The Arthur Liman Center for Public Interest Law honors one of Yale Law School’s most accomplished graduates, Arthur Liman ’57. Arthur Liman personified the ideal of commitment to the public interest. Throughout his distinguished career, he demonstrated how dedicated lawyers, in both private practice and public life, can serve the needs of people and causes that might otherwise go unrepresented.

A nationally known and highly respected attorney in private practice, Arthur Liman also served in a wide range of public service positions. He was Chief Counsel to the New York State Special Commission on Attica Prison; President of the Legal Aid Society of New York and of the Neighborhood Defender Services of Harlem; Chair of the Legal Action Center in New York City; Chair of the New York State Capital Defender’s Office; and Special Counsel to the United States Senate Committee Investigating Secret Military Assistance to Iran and the Nicaraguan Opposition.

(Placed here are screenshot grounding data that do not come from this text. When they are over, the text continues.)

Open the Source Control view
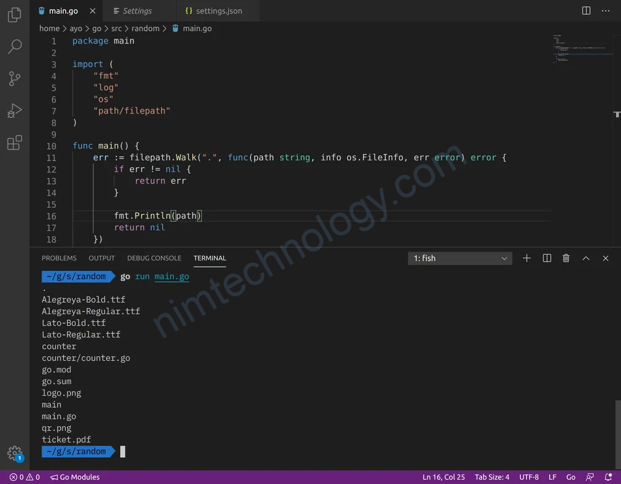[14, 79]
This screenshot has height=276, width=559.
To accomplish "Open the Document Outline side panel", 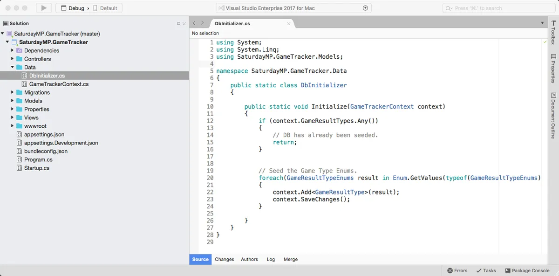I will [553, 116].
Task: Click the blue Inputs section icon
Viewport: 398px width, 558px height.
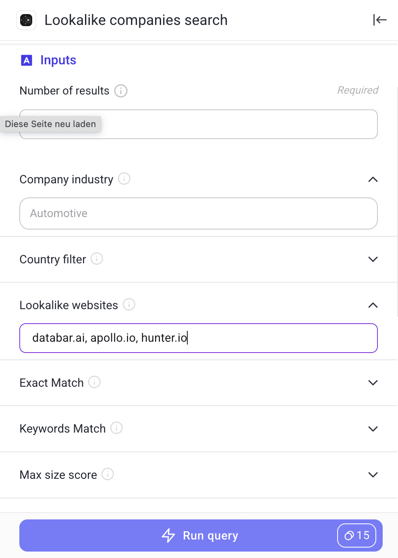Action: tap(27, 60)
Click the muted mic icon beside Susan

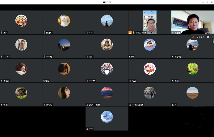(x=2, y=56)
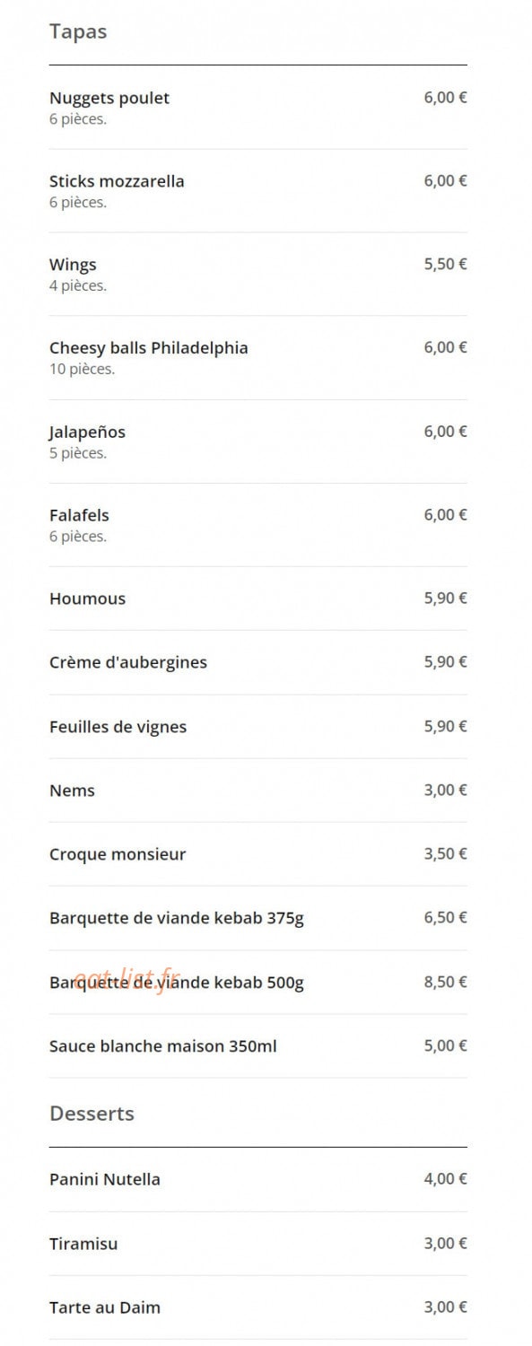Image resolution: width=532 pixels, height=1346 pixels.
Task: Click on Crème d'aubergines
Action: point(258,662)
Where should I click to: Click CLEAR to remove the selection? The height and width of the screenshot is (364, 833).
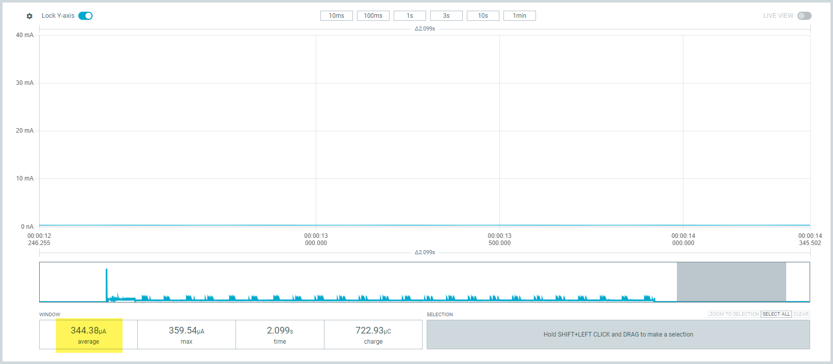coord(800,314)
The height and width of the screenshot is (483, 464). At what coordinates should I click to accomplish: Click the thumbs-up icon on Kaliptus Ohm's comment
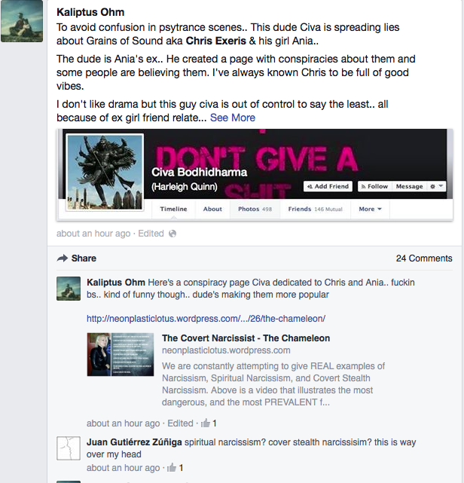206,423
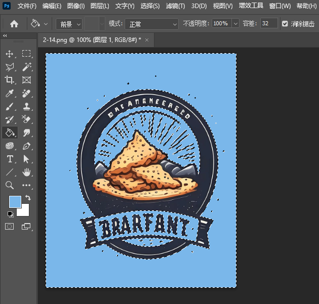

With the support of the friends and family of Arthur Liman, Yale Law School established the Arthur Liman Public Interest Program in 1997 to forward the commitments of Arthur Liman as an exemplary lawyer dedicated to public service in the furtherance of justice. On its twentieth anniversary, in 2017, the Program became the Arthur Liman Center for Public Interest Law.

The Liman Center

Each year, the Liman Center awards several Liman Fellowships to Yale Law School graduates to spend a year working in the public interest at host organization around the United States. In addition, the Center supports Summer Fellowships, for students at Barnard College, Brown University, Bryn Mawr College, Harvard University, Princeton University, Spelman College, Stanford University, and Yale University. The Liman Center is also home to in-residence Fellows, who join in teaching and research at the university.

The Liman Center hosts the Liman Workshop, a seminar taught in the spring of each year; topics vary and have included Racial Justice and Immigrants’ Rights, Criminal Systems at a Crossroads, and Imprisoned: From Conception and Construction to Abolition. In another seminar, Research for Reform, Liman faculty collaborate with students to do innovative research that informs contemporary challenges in legal systems. For example, projects have focused on the use of solitary confinement, the impact of liens imposed on individuals who are incarcerated, and access to voting for people in detention.

The Liman Center also hosts an annual colloquium to bring together scholars, students, lawyers, social scientists, current and former Liman Fellows, and other experts to address issues in criminal and civil law reform and in legal education.